Now you might want to know where I am headed with all of this and how it applies to what injectors, HPOPs, tuning, etc….
Lets examine the situations just discussed – 112hp at 45mph and 174hp at 70mph. Looking at some gear ratios – lets just say it’s a 6 speed truck to eliminate any of the argument for the TC slippage, etc… it can also show that things like the P1211 code can be as much of a driving style and tuning as it is an actual problem. The truck also has 33” tires and 3.73 gears.
First the 45mph scenario – in OD this can be done at about 1300 RPM, In 5th gear you will see it about 1725rpm, in 4th gear you can see it 2225rpm, and not practically done in 3rd gear by a “stockish” truck running a set of hybrids and a turbo towing a trailer. For arguments sake I’m going to assume 2.2hp per cc of fuel injected. So to make 112hp we will need to inject 51cc of fuel. At 500psi
ICP that’s about 2.75ms, at 750psi that is about 1.75ms, at 1000psi that is about 1.5ms, at 1250psi that is 1.4ms, at 1500psi that is 1.3ms at 2000psi its 1.2ms, at 2500psi its 1.1ms, at 3000psi its about 1ms.
For the most part the goal is to inject fuel at the highest pressure possible to get the best atomization possible – but this is also a balance of being able to produce the pressure, as well as inject the fuel in an appropriate time window for a controlled burn. That is an entire thread all by itself – maybe some other day…..

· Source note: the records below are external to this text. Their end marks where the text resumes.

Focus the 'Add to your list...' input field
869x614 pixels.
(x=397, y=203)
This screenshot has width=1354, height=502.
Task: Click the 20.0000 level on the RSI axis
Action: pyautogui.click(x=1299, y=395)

So now I have all these data points of pressures and PWs that can inject the fuel I need to do the task – and a handful of RPMs where I can meet my speed goal. So now what…. Well those RPMs dictate the flowrate of the pump in a volume per time – those
PW numbers dictate the rate that oil is required to use the associated
ICP – Basically what that means is if the oil flow requirement for the injection event of a certain
PW is not met by the pump – then you can’t maintain the pressure that is called for and BAM – the dreaded P1211…
Lets look at these data points – given some inefficiencies in the pump, max possible
IPR duty cycle, etc…. at 1300 RPMs we can not inject fuel any faster than about 1.5ms and maintain 1250psi, at 1725rpms we should be able to manage in the 1.2ms with about 2000psi, and can do pretty much anything we would like to do in this scenario at the 2225rpm mark. Asking for any more than about 2000psi at 1750rpms is just going to result in popping a code – at 1300rpms don’t think about any more than 1250psi or expect a nice yellow light on your dash.
The 70mph scenario yields about 2025rpms in OD, 2650rpms in 5th gear, and is not practical in 4th gear. To make the 174hp we will need to inject 79cc of fuel. At 750psi that is roughly 2.5ms, at 1000psi its about 2.1ms, at 1250psi its about 1.9, at 1500psi its about 1.6ms, at 2000psi its about 1.5ms, at 2500psi that is 1.4ms, and at 3000psi that is about 1.25ms. Looking at these data points at 2025 we should be able to run about a 1.5ms
PW at 1000psi, at 2650 rpms we can hit any of our targets.
Its important to note that for any of the above data we can extend the
PW longer, lower the
ICP demanded and inject the same amount of fuel required for the task with no risk of not being able to meet the commanded
ICP. None of the above takes into account anything with your turbocharger, or any other variables of driving up and down the road – but it does go to show some of the requirements that the injectors can exert on a high pressure oil system. There are lots of variables and this does not hold perfectly true in every case due to some of these variables – I hinted here and there about some things that can make these numbers seem out of place.
That’s the quick and loose version of how the injector setup can place demands on the high pressure oil system. It will be a few days before I can take this to the next level and show the effects of different injectors and different pumps on this system that must work together – For arguments sake I will stick to only 238cc hybrids for now – I will just change tips around – or pumps around – not total injector capacity. The moral of the story will be the faster injectors demand more oil (because they can expel more fuel per time) and the larger the oil pump the lower in the rpm band you can hold pressure on a set of injectors. Additional food for thought – just because you can dump all your fuel at full
ICP pressure just off idle, doesn’t make it a good idea….